Some kind, nonjudgmental help would go a long way for these volunteers. And it'd help level the playing field a bit.
I've successfully run little 90-minute online writing clinics via chat or collaborative document-editing platforms like Google Docs or
EtherPad, where 3-4 participants bring short writing samples and I live-edit them and tell the students how to improve. They always get a lot out of it, and I can see the improvement in their writing afterwards. And when I've had time to edit their internship proposals in depth, it's helped them think better about what they actually aim to do.
Today, one of the open source projects I care a lot about,
Zulip, got accepted as
a mentoring organization for Google Summer of Code for the second year in a row. I've been contracting as a community coordinator for Zulip for about a year, and I love that it's a project where we nurture new contributors inclusively
and have high standards of engineering rigor. (I profiled the maintainer, Tim Abbott, in
this post about kind negative code review.) We have dozens of new contributors in our
chat who want to work with us, and we'll be getting more between now and the April 3rd application deadline. We won't be able to accept all of them. But they'll all come away from the application process as better engineers, and I'd like for that to include better English skills that'll help them persuade, lead, get better jobs, and have better chances of succeeding as entrepreneurs.
So if you could spare 90 minutes sometime between now and April 3rd, and if you have a knack for proofreading in English and have a tolerable internet connection for web browser-based textual chat, let me know and I can probably set something up that suits your schedule. It's fine if you've never done this before and it's fine if you're not a programmer and don't know programming jargon.

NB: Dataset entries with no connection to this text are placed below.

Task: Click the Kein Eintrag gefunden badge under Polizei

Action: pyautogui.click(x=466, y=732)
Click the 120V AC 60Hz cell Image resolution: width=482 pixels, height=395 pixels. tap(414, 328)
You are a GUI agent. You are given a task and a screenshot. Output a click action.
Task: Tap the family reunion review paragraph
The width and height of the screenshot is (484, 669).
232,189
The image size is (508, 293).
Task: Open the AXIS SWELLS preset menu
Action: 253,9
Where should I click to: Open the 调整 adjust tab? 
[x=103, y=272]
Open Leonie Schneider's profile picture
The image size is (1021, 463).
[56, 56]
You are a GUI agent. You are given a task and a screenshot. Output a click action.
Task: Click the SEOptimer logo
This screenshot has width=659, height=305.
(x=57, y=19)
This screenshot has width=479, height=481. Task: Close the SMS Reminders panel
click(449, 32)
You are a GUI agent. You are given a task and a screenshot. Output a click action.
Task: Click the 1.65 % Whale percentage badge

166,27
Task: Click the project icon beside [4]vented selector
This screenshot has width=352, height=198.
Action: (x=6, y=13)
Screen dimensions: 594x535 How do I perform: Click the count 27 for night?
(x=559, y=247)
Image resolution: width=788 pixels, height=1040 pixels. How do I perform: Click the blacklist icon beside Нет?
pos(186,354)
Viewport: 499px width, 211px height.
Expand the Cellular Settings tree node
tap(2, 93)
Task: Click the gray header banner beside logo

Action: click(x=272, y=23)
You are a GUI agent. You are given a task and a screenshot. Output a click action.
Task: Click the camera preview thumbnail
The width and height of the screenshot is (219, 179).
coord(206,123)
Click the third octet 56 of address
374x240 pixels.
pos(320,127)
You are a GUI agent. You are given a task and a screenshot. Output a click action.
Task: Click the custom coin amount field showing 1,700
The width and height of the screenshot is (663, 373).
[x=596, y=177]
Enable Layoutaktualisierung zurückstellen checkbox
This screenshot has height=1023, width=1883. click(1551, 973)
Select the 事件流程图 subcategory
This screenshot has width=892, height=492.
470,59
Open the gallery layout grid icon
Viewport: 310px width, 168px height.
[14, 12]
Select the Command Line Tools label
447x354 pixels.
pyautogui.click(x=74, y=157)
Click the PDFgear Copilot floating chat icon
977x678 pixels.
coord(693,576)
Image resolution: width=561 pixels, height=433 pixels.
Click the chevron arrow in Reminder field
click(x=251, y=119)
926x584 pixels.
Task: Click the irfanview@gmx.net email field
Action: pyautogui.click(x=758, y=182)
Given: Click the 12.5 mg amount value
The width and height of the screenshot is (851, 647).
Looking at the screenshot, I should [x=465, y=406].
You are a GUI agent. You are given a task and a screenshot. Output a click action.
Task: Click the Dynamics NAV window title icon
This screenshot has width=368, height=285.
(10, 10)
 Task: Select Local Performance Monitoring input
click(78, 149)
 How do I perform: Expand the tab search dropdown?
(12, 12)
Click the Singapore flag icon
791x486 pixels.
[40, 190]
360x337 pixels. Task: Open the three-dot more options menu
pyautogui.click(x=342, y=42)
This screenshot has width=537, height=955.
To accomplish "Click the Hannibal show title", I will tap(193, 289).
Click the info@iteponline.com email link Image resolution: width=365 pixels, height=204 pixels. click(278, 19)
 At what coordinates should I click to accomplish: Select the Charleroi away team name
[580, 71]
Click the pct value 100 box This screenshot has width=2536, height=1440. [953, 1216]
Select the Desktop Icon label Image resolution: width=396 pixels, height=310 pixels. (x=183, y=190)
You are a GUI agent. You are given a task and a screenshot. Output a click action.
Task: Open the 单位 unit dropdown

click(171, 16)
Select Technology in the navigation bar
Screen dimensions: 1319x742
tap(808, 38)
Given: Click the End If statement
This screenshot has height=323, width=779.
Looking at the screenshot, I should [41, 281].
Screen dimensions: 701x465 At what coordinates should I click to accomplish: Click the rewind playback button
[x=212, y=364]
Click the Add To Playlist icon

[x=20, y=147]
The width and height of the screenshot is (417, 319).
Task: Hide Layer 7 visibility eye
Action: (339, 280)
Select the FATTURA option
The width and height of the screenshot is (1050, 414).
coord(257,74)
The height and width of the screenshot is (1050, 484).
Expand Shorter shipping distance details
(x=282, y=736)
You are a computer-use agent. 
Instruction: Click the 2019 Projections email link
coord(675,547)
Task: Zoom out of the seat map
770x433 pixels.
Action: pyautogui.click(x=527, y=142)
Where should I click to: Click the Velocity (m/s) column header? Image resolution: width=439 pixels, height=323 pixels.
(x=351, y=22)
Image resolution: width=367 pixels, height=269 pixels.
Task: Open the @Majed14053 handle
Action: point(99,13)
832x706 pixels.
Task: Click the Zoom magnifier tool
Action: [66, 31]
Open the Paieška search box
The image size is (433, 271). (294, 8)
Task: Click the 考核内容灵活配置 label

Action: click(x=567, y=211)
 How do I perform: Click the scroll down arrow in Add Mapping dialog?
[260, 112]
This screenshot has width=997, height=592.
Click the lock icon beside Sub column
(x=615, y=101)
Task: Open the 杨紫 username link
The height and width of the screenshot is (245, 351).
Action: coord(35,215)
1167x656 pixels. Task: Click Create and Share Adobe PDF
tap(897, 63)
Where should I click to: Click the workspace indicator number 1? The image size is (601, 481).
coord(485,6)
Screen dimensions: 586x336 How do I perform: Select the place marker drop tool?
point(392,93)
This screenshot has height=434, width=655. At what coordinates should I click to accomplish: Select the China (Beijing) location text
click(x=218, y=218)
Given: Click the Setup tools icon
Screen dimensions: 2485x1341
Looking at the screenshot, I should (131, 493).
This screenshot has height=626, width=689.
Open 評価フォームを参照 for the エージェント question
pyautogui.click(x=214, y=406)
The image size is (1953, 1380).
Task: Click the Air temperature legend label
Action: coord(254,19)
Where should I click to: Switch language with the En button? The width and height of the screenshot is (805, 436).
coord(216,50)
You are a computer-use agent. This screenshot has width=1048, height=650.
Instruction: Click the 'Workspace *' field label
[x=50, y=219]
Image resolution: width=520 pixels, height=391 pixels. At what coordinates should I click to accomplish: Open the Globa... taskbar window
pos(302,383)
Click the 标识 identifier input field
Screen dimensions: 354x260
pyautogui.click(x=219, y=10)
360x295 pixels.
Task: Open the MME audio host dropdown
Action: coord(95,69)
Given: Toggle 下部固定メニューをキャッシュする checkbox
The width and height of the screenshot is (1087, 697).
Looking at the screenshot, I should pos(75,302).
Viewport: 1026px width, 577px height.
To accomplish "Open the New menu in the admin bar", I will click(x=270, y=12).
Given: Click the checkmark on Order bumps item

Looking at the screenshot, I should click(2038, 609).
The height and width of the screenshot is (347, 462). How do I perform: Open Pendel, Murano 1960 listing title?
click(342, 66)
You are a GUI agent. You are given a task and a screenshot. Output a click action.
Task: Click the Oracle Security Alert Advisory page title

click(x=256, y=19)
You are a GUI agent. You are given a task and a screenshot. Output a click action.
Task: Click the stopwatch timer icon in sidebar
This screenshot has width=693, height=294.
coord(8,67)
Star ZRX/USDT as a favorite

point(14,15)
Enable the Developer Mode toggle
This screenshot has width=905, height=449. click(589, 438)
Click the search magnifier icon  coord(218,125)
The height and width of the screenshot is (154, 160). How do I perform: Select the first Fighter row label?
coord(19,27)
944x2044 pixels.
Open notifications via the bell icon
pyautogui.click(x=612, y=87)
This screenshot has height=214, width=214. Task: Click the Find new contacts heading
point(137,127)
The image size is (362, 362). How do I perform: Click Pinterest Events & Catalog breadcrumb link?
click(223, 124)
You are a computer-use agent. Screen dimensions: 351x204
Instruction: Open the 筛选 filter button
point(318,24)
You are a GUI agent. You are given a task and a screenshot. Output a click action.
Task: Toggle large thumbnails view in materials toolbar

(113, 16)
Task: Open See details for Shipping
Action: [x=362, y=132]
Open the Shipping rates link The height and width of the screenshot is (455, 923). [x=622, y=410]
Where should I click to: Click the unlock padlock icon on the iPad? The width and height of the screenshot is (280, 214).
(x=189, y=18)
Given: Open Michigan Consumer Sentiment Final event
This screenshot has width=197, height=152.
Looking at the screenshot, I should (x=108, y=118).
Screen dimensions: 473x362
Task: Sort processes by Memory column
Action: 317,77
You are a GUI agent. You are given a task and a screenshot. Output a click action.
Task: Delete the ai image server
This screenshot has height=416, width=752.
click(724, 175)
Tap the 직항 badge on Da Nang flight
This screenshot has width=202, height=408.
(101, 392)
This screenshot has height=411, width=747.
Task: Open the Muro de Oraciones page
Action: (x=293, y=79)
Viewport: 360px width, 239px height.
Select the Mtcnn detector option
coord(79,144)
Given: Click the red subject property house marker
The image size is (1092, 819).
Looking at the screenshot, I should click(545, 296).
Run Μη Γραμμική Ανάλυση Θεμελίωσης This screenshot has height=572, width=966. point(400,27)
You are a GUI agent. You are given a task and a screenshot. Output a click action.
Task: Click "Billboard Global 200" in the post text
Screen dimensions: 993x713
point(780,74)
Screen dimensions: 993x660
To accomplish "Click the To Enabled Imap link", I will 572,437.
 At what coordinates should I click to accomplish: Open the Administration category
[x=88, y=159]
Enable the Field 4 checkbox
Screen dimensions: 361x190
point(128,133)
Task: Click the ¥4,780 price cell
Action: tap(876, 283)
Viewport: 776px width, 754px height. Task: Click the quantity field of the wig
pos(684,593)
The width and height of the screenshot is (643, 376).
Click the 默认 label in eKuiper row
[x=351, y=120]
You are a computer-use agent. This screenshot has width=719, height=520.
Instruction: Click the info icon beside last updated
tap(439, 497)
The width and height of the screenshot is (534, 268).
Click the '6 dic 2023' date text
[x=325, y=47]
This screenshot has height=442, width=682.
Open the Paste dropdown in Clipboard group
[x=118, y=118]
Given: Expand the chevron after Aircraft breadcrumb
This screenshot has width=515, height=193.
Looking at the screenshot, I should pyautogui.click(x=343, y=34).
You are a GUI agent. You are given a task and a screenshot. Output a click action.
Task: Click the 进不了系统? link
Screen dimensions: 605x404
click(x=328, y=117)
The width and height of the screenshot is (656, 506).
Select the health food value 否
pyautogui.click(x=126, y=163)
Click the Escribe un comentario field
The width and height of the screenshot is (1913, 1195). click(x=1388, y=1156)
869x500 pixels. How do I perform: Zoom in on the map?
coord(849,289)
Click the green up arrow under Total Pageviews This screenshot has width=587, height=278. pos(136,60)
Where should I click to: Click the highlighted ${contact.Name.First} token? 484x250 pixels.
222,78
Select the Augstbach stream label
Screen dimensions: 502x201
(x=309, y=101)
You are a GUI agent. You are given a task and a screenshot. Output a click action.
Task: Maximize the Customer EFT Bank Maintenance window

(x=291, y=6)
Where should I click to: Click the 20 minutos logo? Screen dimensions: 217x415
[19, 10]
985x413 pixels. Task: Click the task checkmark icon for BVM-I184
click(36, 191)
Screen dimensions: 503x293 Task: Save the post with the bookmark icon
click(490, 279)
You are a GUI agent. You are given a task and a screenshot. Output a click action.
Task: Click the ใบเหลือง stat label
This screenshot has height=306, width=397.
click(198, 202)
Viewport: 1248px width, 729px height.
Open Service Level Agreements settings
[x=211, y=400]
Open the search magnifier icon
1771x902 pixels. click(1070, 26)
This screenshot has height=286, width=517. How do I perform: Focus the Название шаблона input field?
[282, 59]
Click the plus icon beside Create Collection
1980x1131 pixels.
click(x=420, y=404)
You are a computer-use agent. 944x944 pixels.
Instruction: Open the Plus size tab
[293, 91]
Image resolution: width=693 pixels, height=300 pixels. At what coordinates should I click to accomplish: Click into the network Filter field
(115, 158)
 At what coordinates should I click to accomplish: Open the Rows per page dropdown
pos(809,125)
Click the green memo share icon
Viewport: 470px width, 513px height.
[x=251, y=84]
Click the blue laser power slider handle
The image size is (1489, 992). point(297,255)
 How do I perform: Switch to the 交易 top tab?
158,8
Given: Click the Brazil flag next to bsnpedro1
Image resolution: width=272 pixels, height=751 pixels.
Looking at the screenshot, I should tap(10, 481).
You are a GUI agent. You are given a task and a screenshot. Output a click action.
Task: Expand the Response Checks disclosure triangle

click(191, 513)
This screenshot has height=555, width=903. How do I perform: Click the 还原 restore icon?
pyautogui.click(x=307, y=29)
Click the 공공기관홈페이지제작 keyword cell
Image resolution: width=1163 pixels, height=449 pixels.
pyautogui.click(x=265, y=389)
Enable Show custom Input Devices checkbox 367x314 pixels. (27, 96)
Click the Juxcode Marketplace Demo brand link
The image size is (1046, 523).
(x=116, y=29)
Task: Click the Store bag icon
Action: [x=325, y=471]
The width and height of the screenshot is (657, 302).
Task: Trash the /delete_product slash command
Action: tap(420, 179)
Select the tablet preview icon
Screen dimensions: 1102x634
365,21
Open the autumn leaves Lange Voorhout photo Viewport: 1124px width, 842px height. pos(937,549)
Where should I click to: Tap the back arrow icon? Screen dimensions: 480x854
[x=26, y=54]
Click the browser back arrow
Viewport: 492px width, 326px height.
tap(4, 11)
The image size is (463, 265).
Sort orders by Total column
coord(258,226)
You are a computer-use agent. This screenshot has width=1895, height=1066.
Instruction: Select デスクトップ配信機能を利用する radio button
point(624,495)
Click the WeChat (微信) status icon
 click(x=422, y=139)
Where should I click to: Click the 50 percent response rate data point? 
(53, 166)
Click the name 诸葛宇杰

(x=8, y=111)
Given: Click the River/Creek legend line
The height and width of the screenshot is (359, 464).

I'll set up the "room", and I'll be there and you can backchannel with me. You'll be helping one of the best open source communities I know, and you'll be helping make sure non-
G7 voices in
STEM get heard and listened to.
Leave a comment below telling me how to contact you and anything you know about your upcoming schedule, and I'll take it from there!
Edited to add: I've set this entry so people without Dreamwidth accounts are able to post comments, and so that only I will be able to see the comments (comments are screened), so you can put your contact info in there and it won't be public. And please feel free to pass this link on to other groups/people who are kind and collaboratively inclined, and repost/publicize it elsewhere!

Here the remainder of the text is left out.